Pékin
ET PUIS CE FUT PEKIN, une autre démesure, dragon tentaculaire hérissé de gratte-ciel, dans l'air brûlant et nauséabond d'un après-midi ordinaire, d'un jour ordinaire de Grand Bond, les naseaux écumant de son trop-plein de gaz d'échappement et de pollutions industrielles.
Mao sourit toujours.
Même immense, son portrait tutélaire fait, à l'échelle de la place Tienanmen — la plus grande esplanade du monde et la promesse d'une "Paix céleste" —, tout au plus photo d'identité, polaroïd Pop art pour timonier mégalomaniaque, à tendance paranoïaque.

→ BLOC DE DONNÉES:

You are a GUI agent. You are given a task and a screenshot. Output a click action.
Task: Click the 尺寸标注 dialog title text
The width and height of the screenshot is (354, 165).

→ TÂCHE COURTE A: D'après le texte sur Pékin, quelle place est présentée comme la plus grande esplanade du monde ?
→ TÂCHE COURTE B: Poursuivez le texte sur Pékin en reprenant après sa dernière phrase.
Les lignes n'ont aucun lien avec le texte sur Pékin.

→ RÉPONSE A: La place Tienanmen.

→ RÉPONSE B:
Un peu plus au nord, la Cité interdite serpente et s'enchevêtre, tortueuse et à ce point ramifiée qu'il n'est pas rare, alors qu'on était un milliard et demi, tout à l'heure, à la porte d'entrée, de se retrouver seul, fût-ce pour un instant, au hasard de ses ruelles ombreuses, de ses maisons de thé, pagodes enluminées et pavillons hantés par les Ming et les Qing.
On sent les Pékinois avides de parler aux étrangers, de se nourrir de mots venus d'outre-Muraille, même quand ils n'ont rien à vous vendre, rien à gagner à vouloir marchander, jusqu'à vous en faire don, les mystères indéchiffrables de l'Orient.
Pousse-pousse, lacs et jardins entrelacés, canards laqués, alcool de riz, ombrelles, pépins et parapluies, chapeaux pointus, fruits défendus, belles en qipao à fleurs, gardes rouges en tenue, ombres qui chinoisent, hutongs qu'on assassine, sacrifiés sur l'autel de la modernité, des Jeux olympiques, Pékin deux mille huit....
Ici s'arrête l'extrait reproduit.